The thing she had feared for so long finally came. They had taken him. She didn’t know why they wanted him, but so close to Midsummer she knew he could be lost forever in no time at all.

Armed with a staff, a green cloak, and a bag full of spells, she willed her trees into an arch, into which she threw bottle after bottle, chanting all the while. She drew a silver blade across her arm, and threw that, too.
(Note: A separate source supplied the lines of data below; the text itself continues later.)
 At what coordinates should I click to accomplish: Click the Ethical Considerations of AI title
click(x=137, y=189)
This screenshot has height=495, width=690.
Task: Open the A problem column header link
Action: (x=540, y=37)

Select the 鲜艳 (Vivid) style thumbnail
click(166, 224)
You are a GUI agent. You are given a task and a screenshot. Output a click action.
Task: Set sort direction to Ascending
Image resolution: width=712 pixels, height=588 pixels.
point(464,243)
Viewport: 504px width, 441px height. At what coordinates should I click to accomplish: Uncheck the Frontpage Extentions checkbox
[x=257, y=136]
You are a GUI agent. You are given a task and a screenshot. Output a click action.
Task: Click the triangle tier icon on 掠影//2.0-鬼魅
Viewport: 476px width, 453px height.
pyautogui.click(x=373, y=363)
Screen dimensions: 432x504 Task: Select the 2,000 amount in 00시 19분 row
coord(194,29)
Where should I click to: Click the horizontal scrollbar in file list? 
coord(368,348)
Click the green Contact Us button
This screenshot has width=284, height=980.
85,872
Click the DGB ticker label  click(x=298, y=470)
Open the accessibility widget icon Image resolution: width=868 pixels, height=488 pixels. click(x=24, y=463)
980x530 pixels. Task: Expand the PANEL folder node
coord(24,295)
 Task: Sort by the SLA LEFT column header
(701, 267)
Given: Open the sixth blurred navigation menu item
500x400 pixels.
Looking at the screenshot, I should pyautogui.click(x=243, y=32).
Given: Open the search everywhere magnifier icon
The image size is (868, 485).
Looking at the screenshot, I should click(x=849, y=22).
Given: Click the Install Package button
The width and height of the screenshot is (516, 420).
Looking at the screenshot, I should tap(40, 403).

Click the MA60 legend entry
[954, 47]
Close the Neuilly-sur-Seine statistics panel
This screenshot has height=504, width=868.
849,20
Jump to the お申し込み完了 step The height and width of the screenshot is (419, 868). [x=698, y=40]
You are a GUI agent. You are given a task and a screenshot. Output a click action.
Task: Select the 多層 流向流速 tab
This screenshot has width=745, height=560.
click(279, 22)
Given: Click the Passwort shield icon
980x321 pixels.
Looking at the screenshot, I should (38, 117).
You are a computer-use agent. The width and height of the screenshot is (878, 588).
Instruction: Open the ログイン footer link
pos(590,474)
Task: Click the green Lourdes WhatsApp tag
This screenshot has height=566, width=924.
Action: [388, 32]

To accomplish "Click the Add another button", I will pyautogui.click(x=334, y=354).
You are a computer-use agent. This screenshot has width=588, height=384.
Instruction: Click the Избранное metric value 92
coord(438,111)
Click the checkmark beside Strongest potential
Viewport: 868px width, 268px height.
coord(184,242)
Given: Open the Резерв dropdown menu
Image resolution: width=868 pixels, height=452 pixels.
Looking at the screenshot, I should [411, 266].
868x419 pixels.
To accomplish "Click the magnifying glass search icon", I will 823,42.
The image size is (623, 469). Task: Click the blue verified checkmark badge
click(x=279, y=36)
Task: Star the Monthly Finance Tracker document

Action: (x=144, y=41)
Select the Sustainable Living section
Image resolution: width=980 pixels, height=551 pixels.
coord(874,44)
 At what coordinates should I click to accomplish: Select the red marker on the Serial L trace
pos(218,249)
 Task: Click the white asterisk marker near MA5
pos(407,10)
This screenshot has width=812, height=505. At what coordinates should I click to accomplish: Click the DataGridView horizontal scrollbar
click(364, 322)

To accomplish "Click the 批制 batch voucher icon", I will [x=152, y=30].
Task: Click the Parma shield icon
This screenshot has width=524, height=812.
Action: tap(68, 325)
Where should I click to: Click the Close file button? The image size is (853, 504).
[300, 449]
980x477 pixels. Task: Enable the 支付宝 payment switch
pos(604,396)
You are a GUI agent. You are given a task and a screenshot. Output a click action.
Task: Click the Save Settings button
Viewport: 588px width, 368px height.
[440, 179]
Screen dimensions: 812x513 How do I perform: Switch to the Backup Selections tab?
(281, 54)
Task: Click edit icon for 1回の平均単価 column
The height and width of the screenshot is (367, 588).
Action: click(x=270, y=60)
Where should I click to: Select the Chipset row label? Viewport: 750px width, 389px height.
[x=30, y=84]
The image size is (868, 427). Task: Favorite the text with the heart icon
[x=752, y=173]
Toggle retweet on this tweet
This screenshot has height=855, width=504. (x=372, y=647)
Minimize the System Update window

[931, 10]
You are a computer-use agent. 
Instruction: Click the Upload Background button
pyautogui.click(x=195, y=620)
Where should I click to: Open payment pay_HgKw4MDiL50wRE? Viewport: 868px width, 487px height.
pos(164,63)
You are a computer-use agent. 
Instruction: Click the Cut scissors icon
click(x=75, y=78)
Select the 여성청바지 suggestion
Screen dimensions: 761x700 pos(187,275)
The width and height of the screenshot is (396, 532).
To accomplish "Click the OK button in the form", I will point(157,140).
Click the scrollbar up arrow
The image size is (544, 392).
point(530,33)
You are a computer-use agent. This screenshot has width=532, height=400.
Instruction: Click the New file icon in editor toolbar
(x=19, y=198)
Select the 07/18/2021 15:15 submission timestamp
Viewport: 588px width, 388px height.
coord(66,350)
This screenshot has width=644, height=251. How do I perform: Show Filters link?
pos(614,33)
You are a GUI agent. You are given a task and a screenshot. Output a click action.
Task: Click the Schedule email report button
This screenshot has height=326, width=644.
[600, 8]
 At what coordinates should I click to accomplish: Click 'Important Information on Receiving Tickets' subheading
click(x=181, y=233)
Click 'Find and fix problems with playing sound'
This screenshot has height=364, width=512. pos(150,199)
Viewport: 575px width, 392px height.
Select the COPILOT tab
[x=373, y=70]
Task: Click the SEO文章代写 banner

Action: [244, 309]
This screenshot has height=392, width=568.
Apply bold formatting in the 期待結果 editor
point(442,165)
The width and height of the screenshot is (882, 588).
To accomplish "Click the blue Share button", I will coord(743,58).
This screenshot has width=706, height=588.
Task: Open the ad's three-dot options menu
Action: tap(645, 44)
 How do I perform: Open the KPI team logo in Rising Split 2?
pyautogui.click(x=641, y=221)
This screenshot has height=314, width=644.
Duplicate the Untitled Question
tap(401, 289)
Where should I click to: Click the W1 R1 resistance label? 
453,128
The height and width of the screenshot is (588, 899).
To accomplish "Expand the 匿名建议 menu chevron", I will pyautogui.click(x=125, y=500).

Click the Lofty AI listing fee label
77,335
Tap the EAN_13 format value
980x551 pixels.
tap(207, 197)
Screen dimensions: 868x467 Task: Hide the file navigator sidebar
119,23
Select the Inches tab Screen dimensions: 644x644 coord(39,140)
It disappeared as it passed through the arch. She downed a potion that would keep her on her feet, and at last threw herself through the wobbling portal, still bleeding.

She found herself on a beach, mere steps away from an alabaster palace. It did not smell of brine, and the sand was alarmingly soft beneath her feet. The discovery unsettled her. For all her hate for these things, her husband loved them, and she found in their absence that perhaps she had grown to love them, too.

She gained her bearings and set off towards the palace, but the beach was far from empty.